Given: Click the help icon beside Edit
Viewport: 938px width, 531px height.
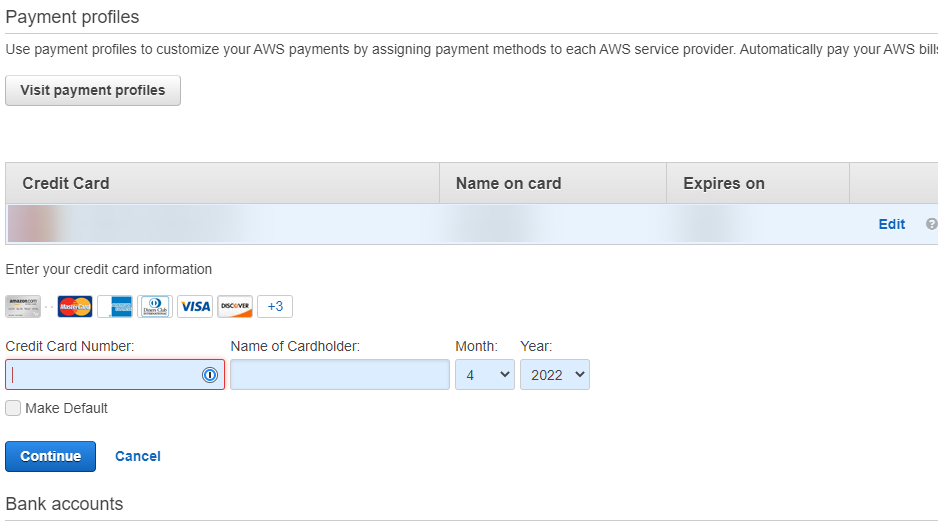Looking at the screenshot, I should 931,224.
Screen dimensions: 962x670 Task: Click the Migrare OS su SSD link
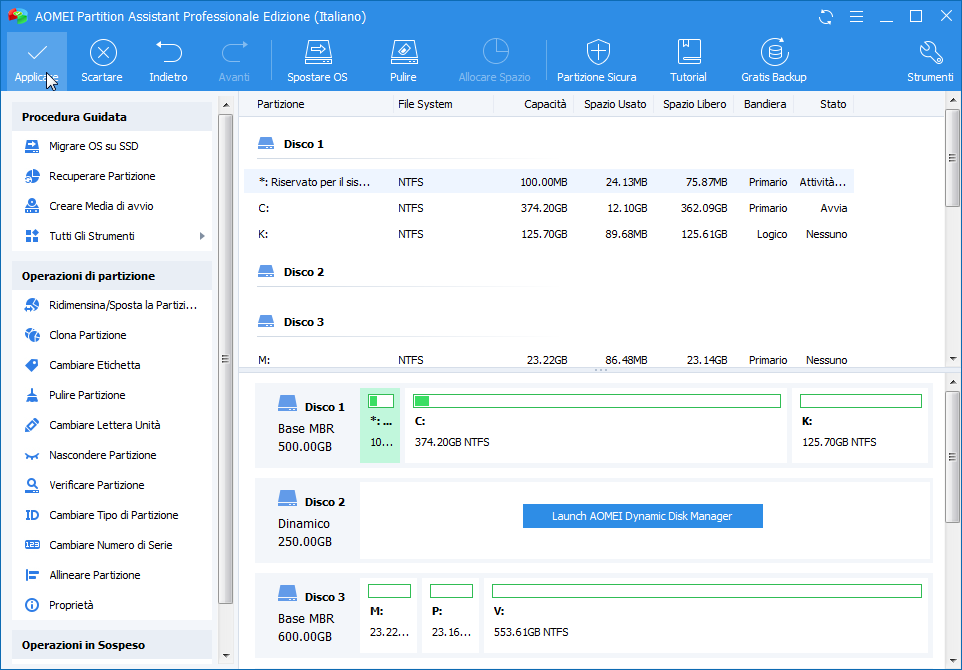click(94, 146)
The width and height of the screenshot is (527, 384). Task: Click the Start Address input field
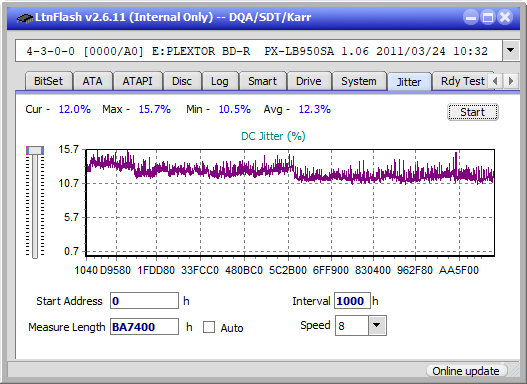pos(144,301)
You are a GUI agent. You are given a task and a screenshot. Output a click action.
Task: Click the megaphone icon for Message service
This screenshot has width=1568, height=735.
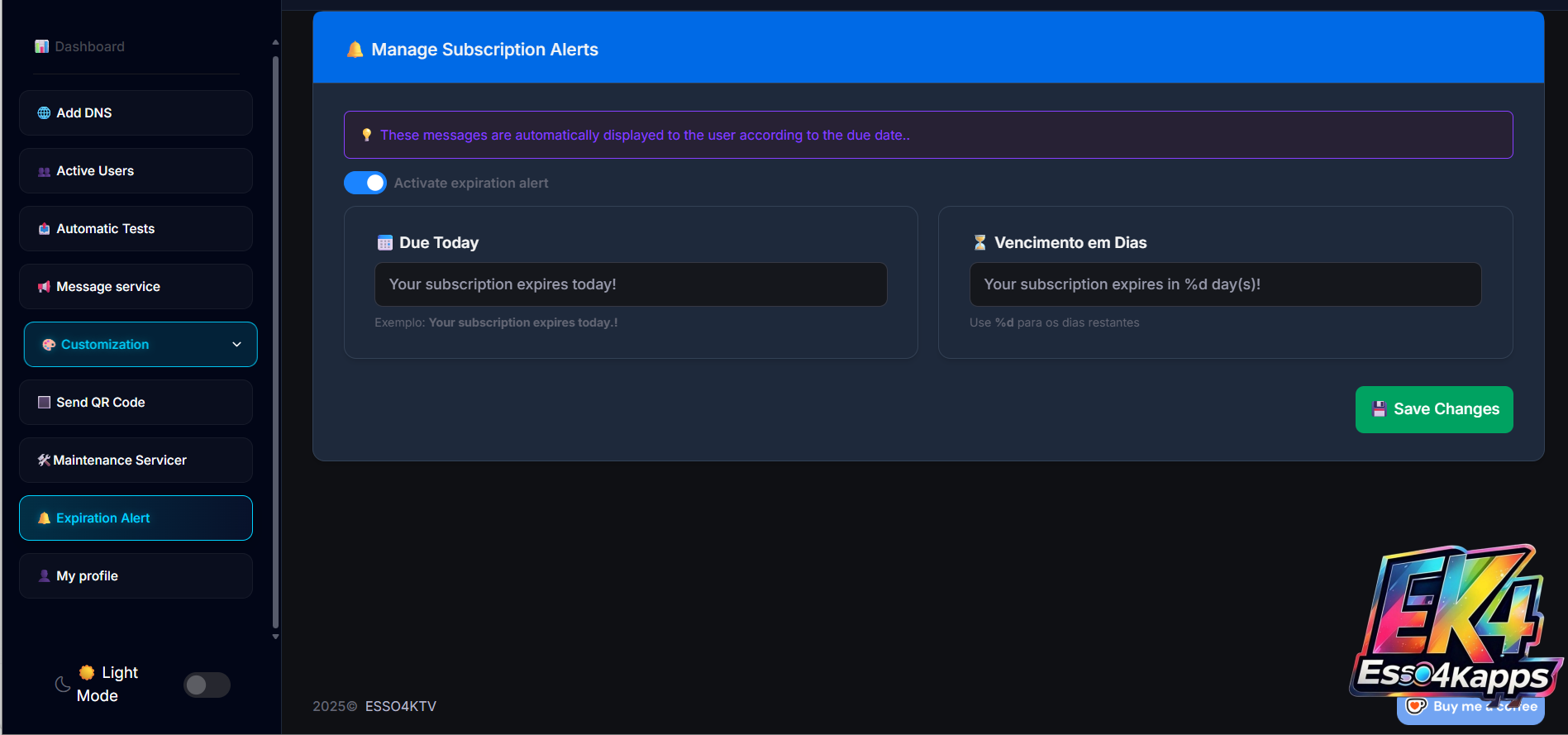pos(44,287)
________________________
Among the entries, find every line holding "icon" and return it.

ANSWER TO THE EXERCISE |
Given: Click the help icon beside Edit
Task: Click the megaphone icon for Message service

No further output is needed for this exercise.